§ **Exercise description**: Further down are entries; set down exactly and only the lines from the one with "The height and" up to and including the one with "Ukraine's score of", dropping each picture.

(The data)

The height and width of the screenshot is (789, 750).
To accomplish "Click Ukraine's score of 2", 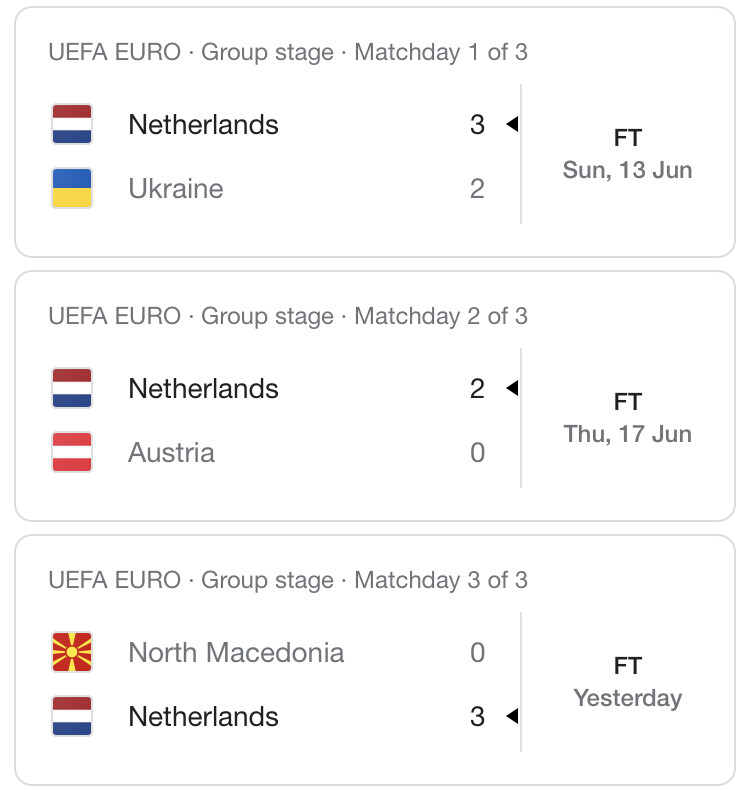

(End The data)
(The data)

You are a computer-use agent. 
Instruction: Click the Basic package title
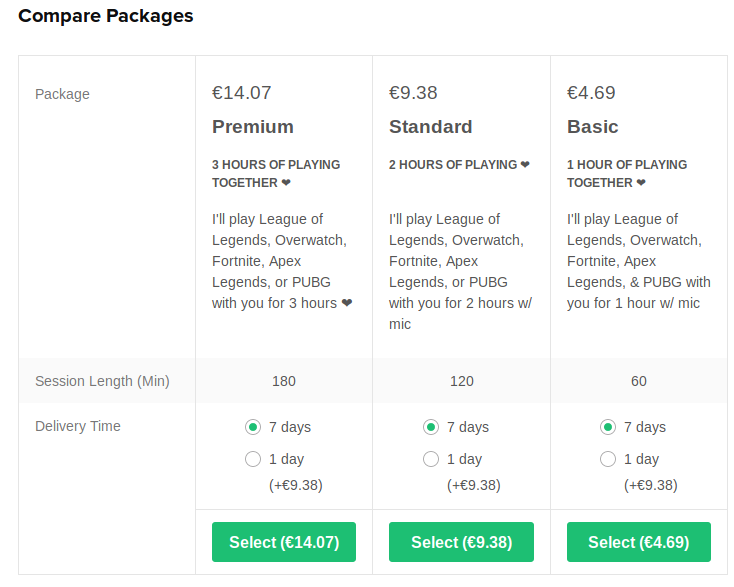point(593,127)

(End The data)

§ **Task solution**:
The height and width of the screenshot is (789, 750).
To accomplish "Click Ukraine's score of 2", 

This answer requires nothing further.